« Après neuf mois de grève, la situation des salariés sans papiers de Gennevilliers toujours au point mort » – Le Parisien – 21 juillet 2022 – Par Olivier Bureau
En grève depuis novembre dernier, les 83 salariés de la société RSI manifestaient ce jeudi devant la Direction régionale de l’économie, à Nanterre. Malgré quelques avancées, ils ne sont toujours pas régularisés.
Ils ne comptent ni baisser les bras, ni desserrer les poings. Ce jeudi en début d’après-midi, quelques dizaines de salariés sans papiers se sont rendues devant les locaux de la Direction régionale de l’économie, de l’emploi, du travail et des solidarités (DRIEETS), à Nanterre (Hauts-de-Seine). Une manifestation sans grand espoir après neuf mois de grève, pour ceux de RSI, basée à Gennevilliers, du moins. Ils étaient accompagnés par d’autres salariés dans la même situation qu’eux, ceux de Chronopost à Alfortville (Val-de-Marne) et ceux de DPD, au Coudray-Montceaux, en Essonne.

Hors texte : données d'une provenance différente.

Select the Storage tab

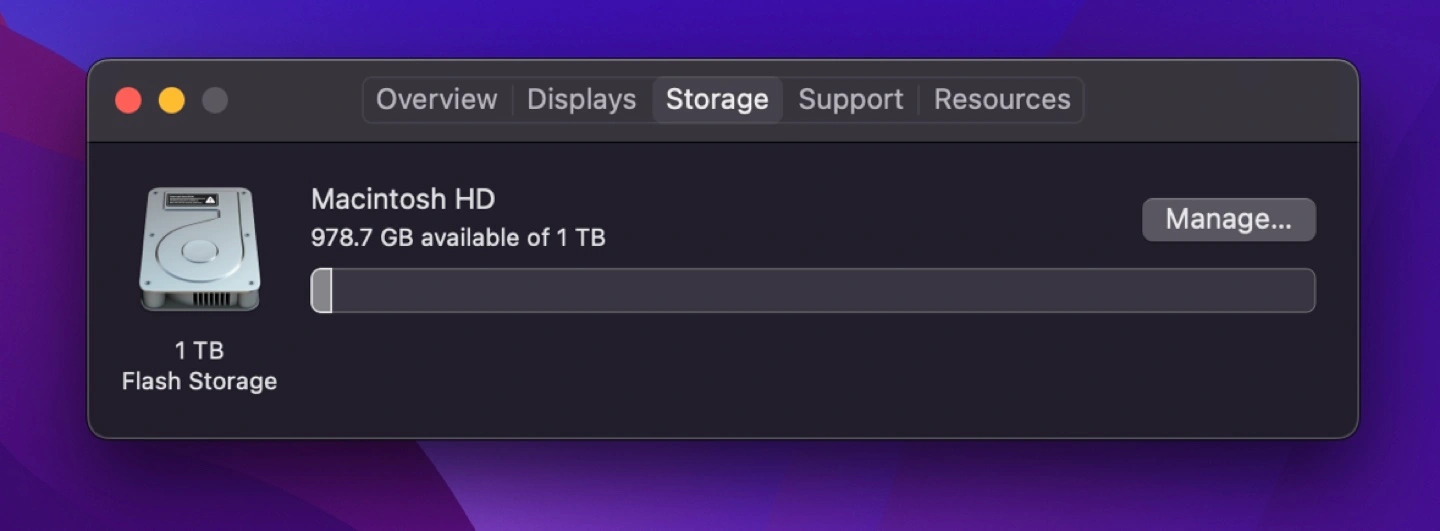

Depuis le 22 octobre dernier, les quelque 80 salariés sans papiers de la société d’intérim RSI ont cessé le travail avec un objectif qui n’a pas varié d’un iota : obtenir la régularisation de tous. Depuis novembre, ils occupent une tente fournie par la mairie et dressée devant la société RSI, à deux pas du pont de Gennevilliers. Ces neuf mois ont été jalonnés d’actions, de manifestations, d’avancées et d’autant de reculs. Le froid, la pluie, la canicule n’ont pas entamé leur détermination.

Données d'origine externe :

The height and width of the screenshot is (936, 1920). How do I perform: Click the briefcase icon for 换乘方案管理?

« La solidarité nous aide à tenir »
En décembre, RSI avait délivré un Cerfa, ce certificat prouvant le travail, document indispensable à toute procédure de régularisation, à 80 d’entre eux. Quatre mois plus tard, la préfecture évoquait 30 cas régularisables. Depuis… rien. « On est au bout du bout. Il ne nous reste rien à perdre. On sera régularisés mais quand ? On a travaillé sans papiers mais c’est terminé, assure Mahamadou, un des porte-parole du groupe. On veut travailler avec ! »

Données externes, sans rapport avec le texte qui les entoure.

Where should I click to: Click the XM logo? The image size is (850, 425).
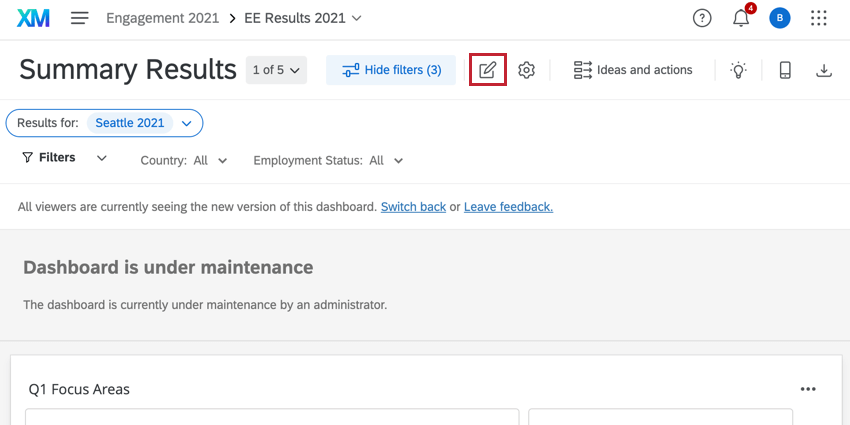coord(33,18)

Dès le départ, les grévistes ont reçu le soutien inconditionnel de la municipalité, des élus de gauche du secteur et ont organisé leur mouvement grâce au collectif des sans-papiers de Vitry. La ville leur a fourni un barnum et des commodités. Leur tente et les braseros font presque partie du paysage. Elsa Faucillon et Denis Datcharry, respectivement députée et conseiller départemental PCF, ont été de chaque rassemblement et les ont représentés en préfecture.
« C’est sans fin »
Aujourd’hui pourtant, il s’agit bien de survie et de résistance, et plus d’un conflit classique. « On est fatigué mais on veut encore y croire, martèle Mahamadou. On mange sur place, on dort sur place. De toute façon tout notre argent a fondu ces derniers mois : certains ne pouvaient plus payer leur appartement. La solidarité nous aide à tenir. » Régulièrement, des habitants de Gennevilliers fournissent des vivres, des vêtements et des bouteilles d’eau, si précieuses en ces jours de fortes chaleurs.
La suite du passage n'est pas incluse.